Documentation of the Config Files for Optimal Control Problems

Let us take a look at how the config files are structured for optimal control problems. The corresponding config file is config.ini.

First of all, the config is divided into the sections: Mesh, StateSystem, OptimizationRoutine, AlgoLBFGS, AlgoCG, AlgoTNM, AlgoPDAS, and Output. These manage the settings for the mesh, the state equation of the optimization problem, the solution algorithms, and the output, respectively. Note, that the structure of such config files is explained in-depth in the documentation of the configparser module. In particular, the order of the entries in each section is arbitrary.

Moreover, we remark that CASHOCS has a default behavior for almost all of these parameters, which is triggered when they are NOT specified in the config file, and we will discuss this behavior for each parameter in this tutorial. A summary of all parameters as well as their default values can be found at the end of this page.

Section Mesh

The mesh section consists, for optimal control problems, only of a path to the .xdmf version of the mesh file

mesh_file = ../mesh/mesh.xdmf

This section is completely optional and can be used when importing meshes generated with GMSH. Note, that this section can become more populated and useful for shape optimization problems, as detailed in the description of their config files. To convert a .msh file to the .xdmf format, you can use the command line tool cashocs-convert.

Section StateSystem

The state system section is used to detail how the state and adjoint systems are solved. This includes settings for a damped Newton method and a Picard iteration.

In the following, we go over each parameter in detail. First, we have

is_linear = True

This is a boolean parameter which indicates, whether the state system is linear. This is used to speed up some computations. Note, that the program will always work when this is set to False, as it treats the linear problem in a nonlinear fashion and the corresponding solver converges in one iteration. However, using is_linear = True on a nonlinear state system throws an error related to FEniCS. The default value for this parameter is False.

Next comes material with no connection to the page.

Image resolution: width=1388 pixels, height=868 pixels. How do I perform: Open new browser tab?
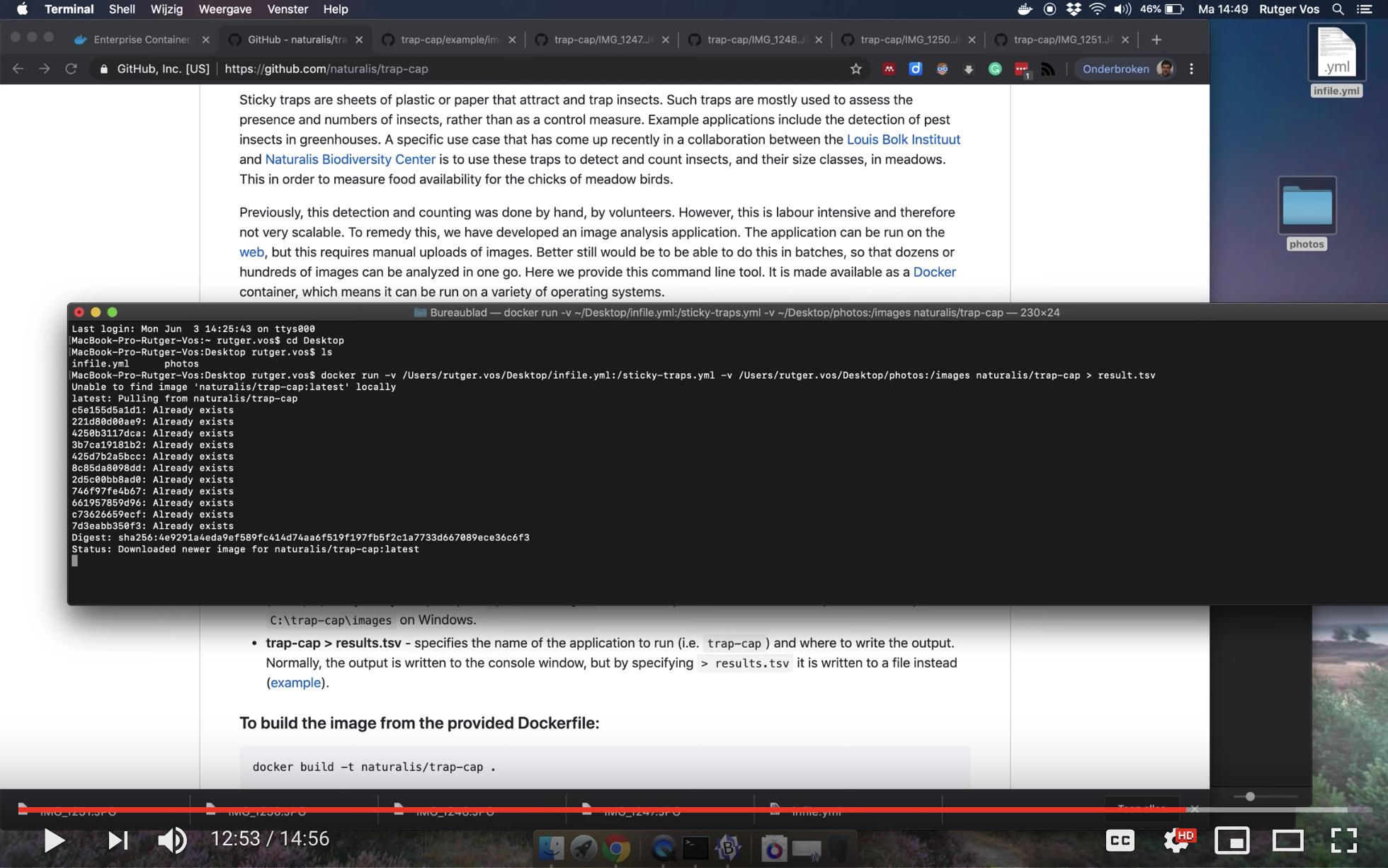click(x=1156, y=40)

The next parameter is defined via

newton_rtol = 1e-11

This parameter determines the relative tolerance for the Newton solver that is used to solve a nonlinear state system. Subsequently, we can also define the absolute tolerance for the Newton solver via

newton_atol = 1e-13

Note, that the default values are newton_rtol = 1e-11 and newton_atol = 1e-13.

The parameter newton_iter, which is defined via

newton_iter = 50

controls how many iterations the Newton method is allowed to make before it terminates. This defaults to 50.

Moreover, we have the boolean newton_damped

newton_damped = True

which determines whether a damping should be used (in case this is True) or not (otherwise). This parameter defaults to True if nothing is given.

Additionally, we have the boolean parameter newton_inexact, defined via

newton_inexact = False

which sets up an inexact Newton method for solving nonlinear problems in case this is True. The default is False.

The parameter

newton_verbose = False

is used to make the Newton solver’s output verbose. This is disabled by default. This concludes the settings for Newton’s method.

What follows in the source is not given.